Naturally, it pays to prepare for that possibility.Ty Conklin, a veteran of six NHL teams who retired in 2013, always took advantage of the first television timeout to dash to the urinal, getting the first flush out of the way early. “He was just so superstitious,” former teammate and fellow goaltender Jimmy Howard says. “I don’t know if half the time he had to go or what. He’d just take off down the hallway and take a leak.”
Among the nine current and former NHL goaltenders who were interviewed for this piece of “journalism,” smoking-gun stories were uncommon. Few recalled specific times when the need to go interrupted their professional duties. Science supports their memory. During exercise, the kidneys receive less blood flow but absorb more fluids, reducing the production of urine. Minnesota's Devan Dubnyk, for instance, regularly goes between periods but always manages to wait. Consider this the renal form of holding out. “You go there and you forget about it,” Holtby says. “Just the way your body works.”
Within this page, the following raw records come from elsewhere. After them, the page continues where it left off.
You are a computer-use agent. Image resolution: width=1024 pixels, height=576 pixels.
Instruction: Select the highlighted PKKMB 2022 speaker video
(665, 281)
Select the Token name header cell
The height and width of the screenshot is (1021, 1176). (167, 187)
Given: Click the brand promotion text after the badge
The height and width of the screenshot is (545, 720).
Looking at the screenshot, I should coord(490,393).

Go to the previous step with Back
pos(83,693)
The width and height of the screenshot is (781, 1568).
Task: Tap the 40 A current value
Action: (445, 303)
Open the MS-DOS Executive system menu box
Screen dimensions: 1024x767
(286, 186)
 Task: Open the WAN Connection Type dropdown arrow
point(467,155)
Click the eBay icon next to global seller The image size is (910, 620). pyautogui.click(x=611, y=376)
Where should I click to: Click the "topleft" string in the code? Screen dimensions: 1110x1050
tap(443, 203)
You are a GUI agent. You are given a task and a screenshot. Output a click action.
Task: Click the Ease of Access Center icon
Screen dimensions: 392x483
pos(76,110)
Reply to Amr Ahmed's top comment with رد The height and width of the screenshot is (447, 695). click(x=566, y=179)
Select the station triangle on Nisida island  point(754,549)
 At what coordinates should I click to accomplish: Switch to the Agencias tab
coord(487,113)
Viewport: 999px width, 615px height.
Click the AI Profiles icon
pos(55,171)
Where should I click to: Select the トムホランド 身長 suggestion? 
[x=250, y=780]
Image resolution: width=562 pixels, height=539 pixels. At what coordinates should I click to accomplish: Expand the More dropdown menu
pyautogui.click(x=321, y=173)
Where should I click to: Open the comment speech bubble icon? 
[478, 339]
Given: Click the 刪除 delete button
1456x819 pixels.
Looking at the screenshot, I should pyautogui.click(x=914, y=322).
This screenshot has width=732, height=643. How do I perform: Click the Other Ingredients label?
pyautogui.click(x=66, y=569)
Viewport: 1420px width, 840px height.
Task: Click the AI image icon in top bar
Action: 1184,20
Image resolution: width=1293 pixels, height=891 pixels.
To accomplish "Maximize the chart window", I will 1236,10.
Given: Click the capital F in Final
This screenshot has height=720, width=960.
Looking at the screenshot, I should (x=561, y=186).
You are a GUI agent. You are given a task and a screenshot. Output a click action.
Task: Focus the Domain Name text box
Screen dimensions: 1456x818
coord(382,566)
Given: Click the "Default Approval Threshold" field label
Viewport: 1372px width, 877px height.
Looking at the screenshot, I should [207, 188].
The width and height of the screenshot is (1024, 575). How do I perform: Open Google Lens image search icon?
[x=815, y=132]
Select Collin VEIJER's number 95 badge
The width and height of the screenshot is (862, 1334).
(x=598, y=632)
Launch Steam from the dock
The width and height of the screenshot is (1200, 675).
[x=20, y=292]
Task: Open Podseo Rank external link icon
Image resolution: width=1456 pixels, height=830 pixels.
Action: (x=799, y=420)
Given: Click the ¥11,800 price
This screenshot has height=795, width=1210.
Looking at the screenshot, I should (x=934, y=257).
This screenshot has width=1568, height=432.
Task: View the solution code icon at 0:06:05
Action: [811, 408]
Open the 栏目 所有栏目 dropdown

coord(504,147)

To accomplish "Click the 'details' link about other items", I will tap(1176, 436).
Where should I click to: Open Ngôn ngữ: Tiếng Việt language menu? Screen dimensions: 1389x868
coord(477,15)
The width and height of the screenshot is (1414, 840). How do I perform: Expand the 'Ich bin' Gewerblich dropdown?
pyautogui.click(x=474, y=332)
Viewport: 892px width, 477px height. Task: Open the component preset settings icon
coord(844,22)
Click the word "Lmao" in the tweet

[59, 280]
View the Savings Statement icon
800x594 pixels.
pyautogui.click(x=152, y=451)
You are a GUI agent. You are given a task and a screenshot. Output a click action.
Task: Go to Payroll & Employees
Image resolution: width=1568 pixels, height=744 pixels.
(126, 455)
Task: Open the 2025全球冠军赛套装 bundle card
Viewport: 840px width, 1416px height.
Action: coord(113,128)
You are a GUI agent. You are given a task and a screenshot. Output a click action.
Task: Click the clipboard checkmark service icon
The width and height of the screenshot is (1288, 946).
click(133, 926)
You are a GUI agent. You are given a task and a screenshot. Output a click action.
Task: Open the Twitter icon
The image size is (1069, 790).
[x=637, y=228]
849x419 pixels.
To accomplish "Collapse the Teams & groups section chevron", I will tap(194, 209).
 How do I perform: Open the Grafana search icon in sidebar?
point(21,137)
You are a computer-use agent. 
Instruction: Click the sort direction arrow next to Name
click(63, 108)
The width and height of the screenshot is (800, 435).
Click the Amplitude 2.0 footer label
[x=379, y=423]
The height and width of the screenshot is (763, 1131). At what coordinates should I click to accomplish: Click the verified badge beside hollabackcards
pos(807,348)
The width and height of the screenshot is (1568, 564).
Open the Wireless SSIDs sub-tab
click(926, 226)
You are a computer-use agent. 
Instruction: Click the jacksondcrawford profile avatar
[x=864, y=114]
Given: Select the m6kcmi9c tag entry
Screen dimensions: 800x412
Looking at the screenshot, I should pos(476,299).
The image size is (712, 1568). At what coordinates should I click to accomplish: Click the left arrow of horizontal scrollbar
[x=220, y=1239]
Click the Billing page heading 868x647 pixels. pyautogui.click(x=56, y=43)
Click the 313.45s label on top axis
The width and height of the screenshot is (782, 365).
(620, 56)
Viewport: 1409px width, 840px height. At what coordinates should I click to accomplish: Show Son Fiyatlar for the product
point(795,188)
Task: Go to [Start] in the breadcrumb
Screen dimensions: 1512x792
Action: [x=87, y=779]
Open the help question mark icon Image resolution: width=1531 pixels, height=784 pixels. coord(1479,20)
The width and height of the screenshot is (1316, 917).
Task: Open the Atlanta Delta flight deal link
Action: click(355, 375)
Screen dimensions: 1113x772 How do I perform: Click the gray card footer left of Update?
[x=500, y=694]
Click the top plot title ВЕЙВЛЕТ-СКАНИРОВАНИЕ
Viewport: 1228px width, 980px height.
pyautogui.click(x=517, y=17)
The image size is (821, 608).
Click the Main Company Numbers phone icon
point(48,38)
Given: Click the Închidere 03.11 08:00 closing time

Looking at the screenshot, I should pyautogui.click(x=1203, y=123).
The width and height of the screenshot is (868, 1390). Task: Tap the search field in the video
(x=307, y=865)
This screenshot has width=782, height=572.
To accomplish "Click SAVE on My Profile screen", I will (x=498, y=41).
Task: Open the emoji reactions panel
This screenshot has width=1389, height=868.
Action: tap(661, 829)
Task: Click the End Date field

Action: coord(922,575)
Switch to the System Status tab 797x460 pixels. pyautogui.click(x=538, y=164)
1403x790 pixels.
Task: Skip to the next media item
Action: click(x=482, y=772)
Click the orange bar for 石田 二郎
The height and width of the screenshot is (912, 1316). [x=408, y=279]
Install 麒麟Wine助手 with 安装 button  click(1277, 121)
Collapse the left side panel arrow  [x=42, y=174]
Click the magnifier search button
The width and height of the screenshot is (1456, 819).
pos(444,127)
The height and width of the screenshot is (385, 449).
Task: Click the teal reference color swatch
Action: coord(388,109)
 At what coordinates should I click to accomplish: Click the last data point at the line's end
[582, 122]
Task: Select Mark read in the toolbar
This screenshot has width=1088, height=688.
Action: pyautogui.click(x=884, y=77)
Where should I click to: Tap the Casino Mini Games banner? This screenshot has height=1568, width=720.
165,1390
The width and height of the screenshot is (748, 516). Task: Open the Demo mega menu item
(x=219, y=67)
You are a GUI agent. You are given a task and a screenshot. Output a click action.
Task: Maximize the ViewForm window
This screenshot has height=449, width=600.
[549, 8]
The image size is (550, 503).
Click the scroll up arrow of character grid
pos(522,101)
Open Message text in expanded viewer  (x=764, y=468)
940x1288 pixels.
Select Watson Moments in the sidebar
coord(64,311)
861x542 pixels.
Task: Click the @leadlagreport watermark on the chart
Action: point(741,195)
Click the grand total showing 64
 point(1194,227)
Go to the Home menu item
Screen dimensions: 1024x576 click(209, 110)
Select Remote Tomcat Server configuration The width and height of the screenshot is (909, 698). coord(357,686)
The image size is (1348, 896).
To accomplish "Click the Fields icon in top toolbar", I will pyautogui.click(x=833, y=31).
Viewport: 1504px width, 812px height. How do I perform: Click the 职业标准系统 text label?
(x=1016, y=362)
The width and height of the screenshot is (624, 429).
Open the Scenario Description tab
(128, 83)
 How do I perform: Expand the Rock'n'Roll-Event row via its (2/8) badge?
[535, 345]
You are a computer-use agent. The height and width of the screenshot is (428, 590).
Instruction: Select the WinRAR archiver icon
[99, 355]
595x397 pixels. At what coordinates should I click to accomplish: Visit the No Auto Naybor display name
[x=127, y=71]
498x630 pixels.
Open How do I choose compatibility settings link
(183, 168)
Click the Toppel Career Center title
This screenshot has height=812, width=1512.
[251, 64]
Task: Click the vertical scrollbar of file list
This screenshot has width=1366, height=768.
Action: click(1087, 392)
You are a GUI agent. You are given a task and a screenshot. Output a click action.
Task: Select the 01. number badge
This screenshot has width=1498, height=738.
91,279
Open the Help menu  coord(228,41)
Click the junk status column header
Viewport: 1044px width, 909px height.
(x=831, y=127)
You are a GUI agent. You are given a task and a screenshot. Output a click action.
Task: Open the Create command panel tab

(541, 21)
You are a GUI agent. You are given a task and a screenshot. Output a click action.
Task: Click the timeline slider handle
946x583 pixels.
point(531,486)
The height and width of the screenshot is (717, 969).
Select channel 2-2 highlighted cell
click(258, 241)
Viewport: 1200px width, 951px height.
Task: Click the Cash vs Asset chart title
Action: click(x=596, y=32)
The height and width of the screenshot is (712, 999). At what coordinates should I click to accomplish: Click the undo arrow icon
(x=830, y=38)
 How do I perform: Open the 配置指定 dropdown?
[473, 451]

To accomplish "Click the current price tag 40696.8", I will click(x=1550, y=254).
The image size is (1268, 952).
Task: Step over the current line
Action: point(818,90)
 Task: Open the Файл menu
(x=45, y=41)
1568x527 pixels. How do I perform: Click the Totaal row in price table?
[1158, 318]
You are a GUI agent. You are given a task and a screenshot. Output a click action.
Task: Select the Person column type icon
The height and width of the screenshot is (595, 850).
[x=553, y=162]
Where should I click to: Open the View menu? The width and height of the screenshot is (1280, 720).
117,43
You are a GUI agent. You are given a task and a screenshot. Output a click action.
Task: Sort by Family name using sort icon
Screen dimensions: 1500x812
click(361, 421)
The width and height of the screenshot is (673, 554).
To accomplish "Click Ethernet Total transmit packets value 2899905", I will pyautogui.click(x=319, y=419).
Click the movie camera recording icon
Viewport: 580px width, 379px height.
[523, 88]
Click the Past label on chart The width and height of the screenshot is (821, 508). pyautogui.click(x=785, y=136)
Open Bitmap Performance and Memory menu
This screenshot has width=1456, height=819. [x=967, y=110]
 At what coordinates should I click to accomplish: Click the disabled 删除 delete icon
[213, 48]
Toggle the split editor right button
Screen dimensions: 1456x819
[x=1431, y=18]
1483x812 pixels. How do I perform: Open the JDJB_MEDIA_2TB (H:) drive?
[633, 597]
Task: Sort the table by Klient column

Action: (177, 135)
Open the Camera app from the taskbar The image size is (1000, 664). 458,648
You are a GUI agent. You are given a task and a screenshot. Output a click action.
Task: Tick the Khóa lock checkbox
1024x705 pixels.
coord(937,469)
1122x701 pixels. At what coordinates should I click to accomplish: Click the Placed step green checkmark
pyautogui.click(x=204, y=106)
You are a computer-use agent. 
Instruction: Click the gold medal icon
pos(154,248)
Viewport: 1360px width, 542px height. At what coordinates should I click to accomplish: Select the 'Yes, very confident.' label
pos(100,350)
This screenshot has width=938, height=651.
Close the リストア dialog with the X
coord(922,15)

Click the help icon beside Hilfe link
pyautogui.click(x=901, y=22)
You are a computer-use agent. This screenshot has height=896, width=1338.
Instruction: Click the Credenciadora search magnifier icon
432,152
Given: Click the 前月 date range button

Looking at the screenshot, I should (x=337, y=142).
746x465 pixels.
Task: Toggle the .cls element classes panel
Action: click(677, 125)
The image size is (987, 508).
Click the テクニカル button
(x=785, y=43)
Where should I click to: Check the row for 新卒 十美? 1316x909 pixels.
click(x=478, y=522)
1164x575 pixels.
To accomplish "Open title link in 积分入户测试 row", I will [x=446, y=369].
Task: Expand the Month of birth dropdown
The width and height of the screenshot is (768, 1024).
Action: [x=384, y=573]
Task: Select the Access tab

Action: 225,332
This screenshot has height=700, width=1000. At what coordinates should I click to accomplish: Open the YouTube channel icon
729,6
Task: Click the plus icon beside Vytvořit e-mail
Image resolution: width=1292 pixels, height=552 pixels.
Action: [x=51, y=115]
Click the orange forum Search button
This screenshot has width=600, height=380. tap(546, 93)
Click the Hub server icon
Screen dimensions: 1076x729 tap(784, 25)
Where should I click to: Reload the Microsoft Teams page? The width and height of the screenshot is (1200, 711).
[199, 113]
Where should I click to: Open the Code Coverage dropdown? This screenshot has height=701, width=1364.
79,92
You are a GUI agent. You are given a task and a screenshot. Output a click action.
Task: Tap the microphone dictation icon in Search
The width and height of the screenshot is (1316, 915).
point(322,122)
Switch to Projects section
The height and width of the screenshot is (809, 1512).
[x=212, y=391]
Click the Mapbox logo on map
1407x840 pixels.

"It’s a little easier for the forwards, because pants just drop down to your ankles and you go," says Ottawa goalkeeper Craig Anderson. "For goalies, you’ve got the pads on, the chest protector, everything’s tied in together. You lace everything together so you can have a good seal so you don’t have any other holes. To go to the bathroom, you’ve got to really push down on the pants as far as you can."
This all ties into the hot button rules issue of today: the discussion of goalie equipment size. In Nashville at the All-Star Game, Holtby, Dubnyk, Bishop and Cory Schneider all viewed prototypes of slimmed-down gear and offered feedback. The hope on both the NHL’s and the players’ side is to rewrite the rule book standards and clarify regulations. Maybe, tangentially, they will eliminate some bulk in the bathroom too. Whatever emerges, though, will likely not include what retired goaltender Marty Turco’s teammates assumed he had all along: “A trap door like a lumberjack.”
And since Don Cherry once called him the NHL’s smartest goaltender, it’s only fitting that Turco would lend his expertise to the last word in this sophisticated discussion.
“I really enjoy when even non-goalies put on goalie gear just to appreciate how hard it is to move, how tiring it is to go up and down with that crap on,” Turco says. “I think inevitably, one or two of them always says, ‘Uhhh, what happens if you’ve got to take a s---?” And you’re like, ‘Yeah, don’t s---.’ That’s why we’re smarter than the rest of you guys, because we think about this stuff all the time.”